Ladang ganja tersebut tersebar di tiga kecamatan berbeda, yakni Kecamatan Blangkejeren, Kecamatan Putri Betung, dan Kecamatan Pining. Penyebaran lokasi yang cukup luas ini membutuhkan koordinasi intensif antara berbagai instansi penegak hukum.
Penemuan ladang ganja berawal dari penangkapan dua tersangka pada Kamis (13/11/2025) di Deli Serdang, Sumatera Utara. Kedua tersangka yang berinisial Suryansyah (35) dan Hardiansyah (38) berhasil diamankan oleh tim Subdit IV Dittipidnarkoba Bareskrim Polri.
Brigjen Eko memaparkan bahwa informasi mengenai ladang ganja diperoleh dari hasil interogasi terhadap kedua tersangka. “Berdasarkan hasil interogasi terhadap 2 tersangka, bahwa barang tersebut didapat dari seseorang (DPO) di daerah Kecamatan Blang Kejeren, Gayo Lues, Aceh,” jelas Eko Hadi.
Tim kemudian melakukan pengembangan investigasi dengan berkoordinasi bersama Polres Gayo Lues dan petugas Taman Nasional Gunung Leuser. Kerja sama lintas instansi ini dilakukan untuk melacak keberadaan ladang ganja di kawasan Gayo Lues.
Pada Jumat (14/11) pukul 15.00 WIB, ladang ganja berhasil ditemukan oleh gabungan tim Dittipidnarkoba Bareskrim, Polres Gayo Lues, Brimob Polda Aceh, dan Petugas Taman Nasional Gunung Leuser. Proses penelusuran kemudian dilanjutkan selama dua hari berikutnya.
Dari hasil penelusuran intensif, terungkap adanya 26 titik ladang ganja yang tersebar di Kabupaten Gayo Lues. Temuan ini menunjukkan skala peredaran narkotika yang cukup masif di wilayah tersebut.
Sebelumnya, polisi telah menyita barang bukti berupa 47 kg ganja dari tangan kedua tersangka. “Barang bukti sebagai berikut 47 bal atau 47 kg diduga narkotika jenis ganja yang disimpan di dalam kamar tersangka,” kata Brigjen Eko Hadi Santoso kepada wartawan pada Minggu (16/11).
Kedua tersangka ditangkap di sebuah rumah di Dusun IV Naga Timbul, Kecamatan Tanjung Morawa, Kabupaten Deli Serdang. Setelah dilakukan penggeledahan, polisi menemukan barang bukti narkotika jenis ganja dalam jumlah signifikan.
Brigjen Eko mengungkapkan peran masing-masing tersangka dalam jaringan tersebut. “Suryansyah sebagai penjaga gudang penyimpanan narkotika jenis ganja.
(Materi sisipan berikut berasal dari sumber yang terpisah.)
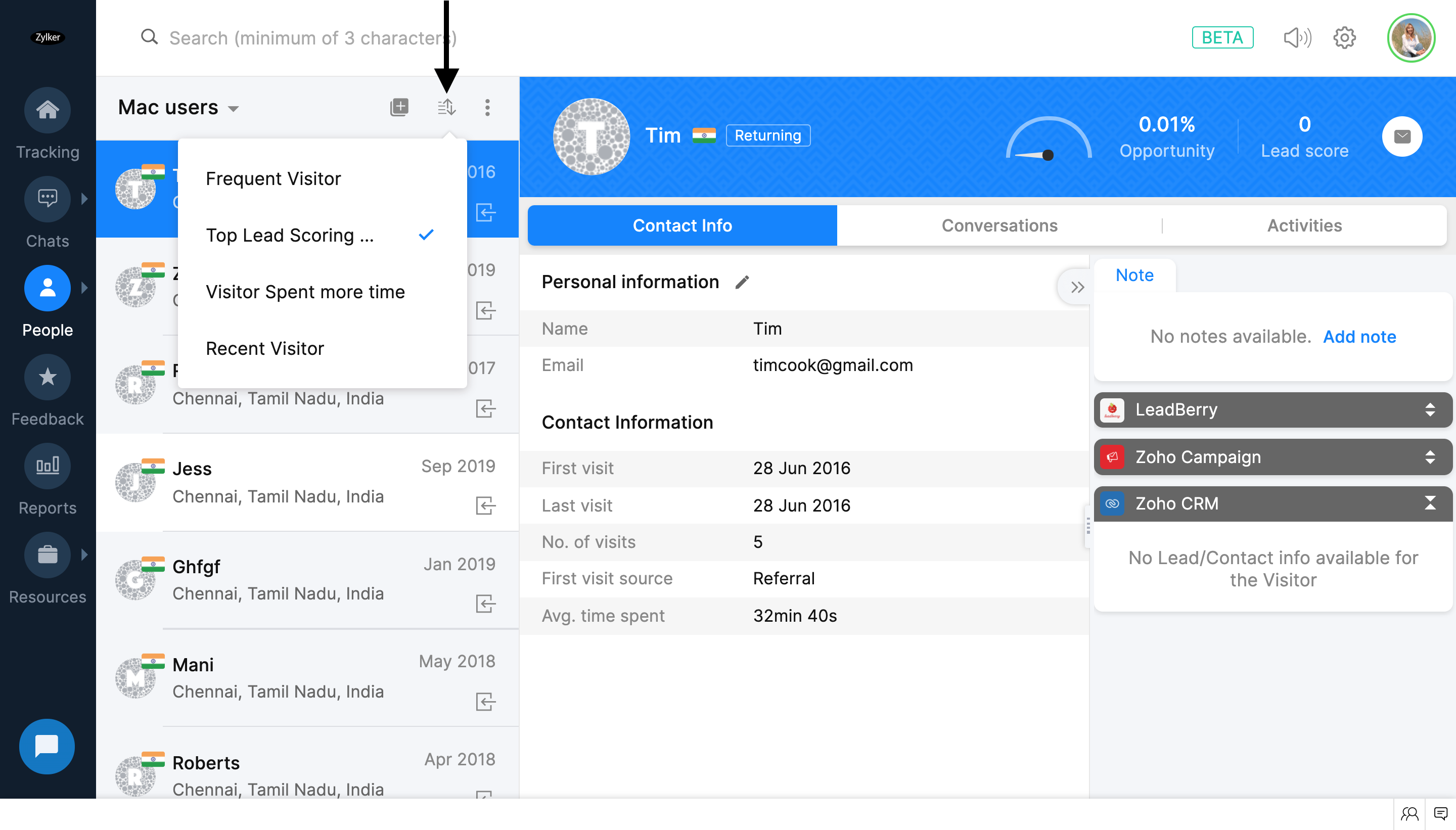Click the add new view icon
This screenshot has width=1456, height=830.
(399, 107)
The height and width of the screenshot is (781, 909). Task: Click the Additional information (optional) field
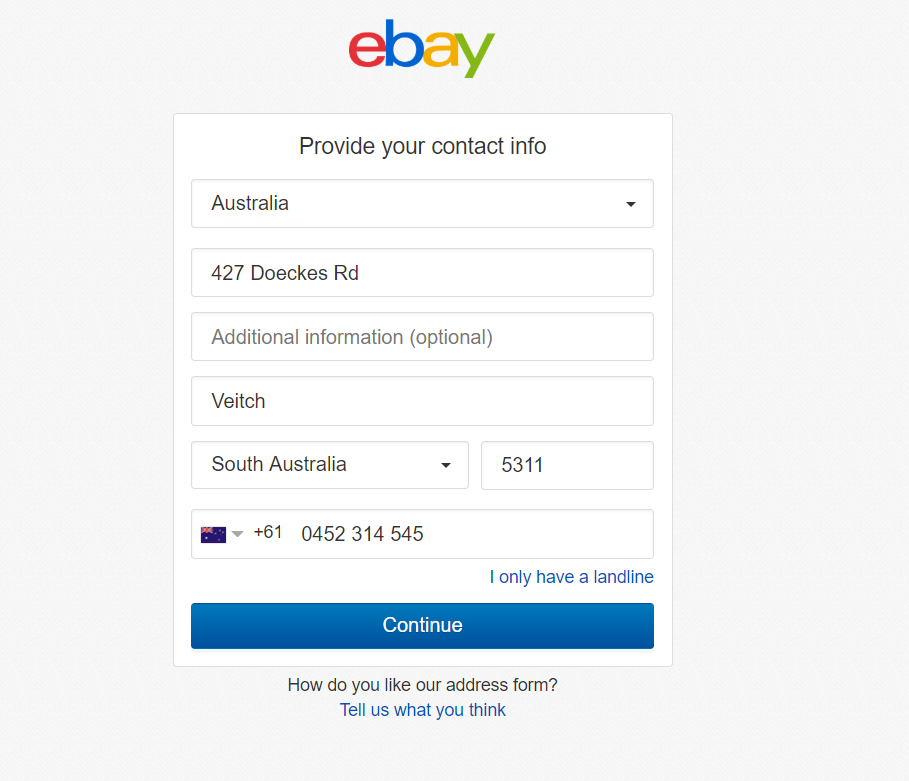[422, 337]
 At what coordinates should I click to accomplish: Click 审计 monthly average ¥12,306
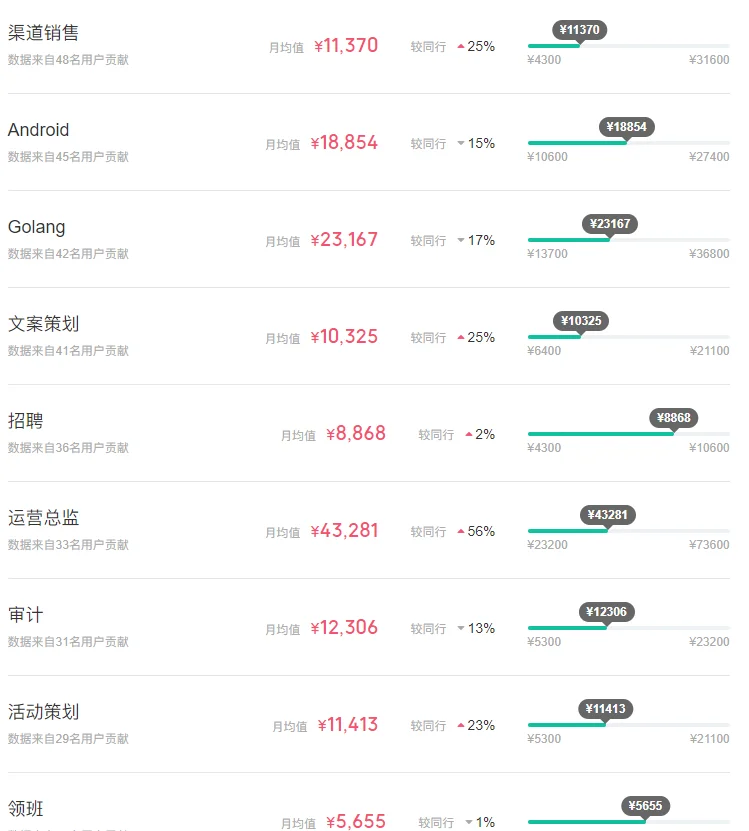(345, 627)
Hardiansyah sebagai penjemput dan pengantar narkotika jenis ganja,” jelasnya.
Kedua tersangka telah menjalani tes urine dengan hasil positif amphetamine dan THC. Temuan ini memperkuat dugaan keterlibatan mereka dalam jaringan peredaran narkotika yang bersumber dari ladang ganja di Gayo Lues.
Operasi pemusnahan ladang ganja seluas 51,75 hektare ini menjadi bukti komitmen Bareskrim Polri dalam memerangi peredaran narkotika di Indonesia, khususnya yang bersumber dari Aceh.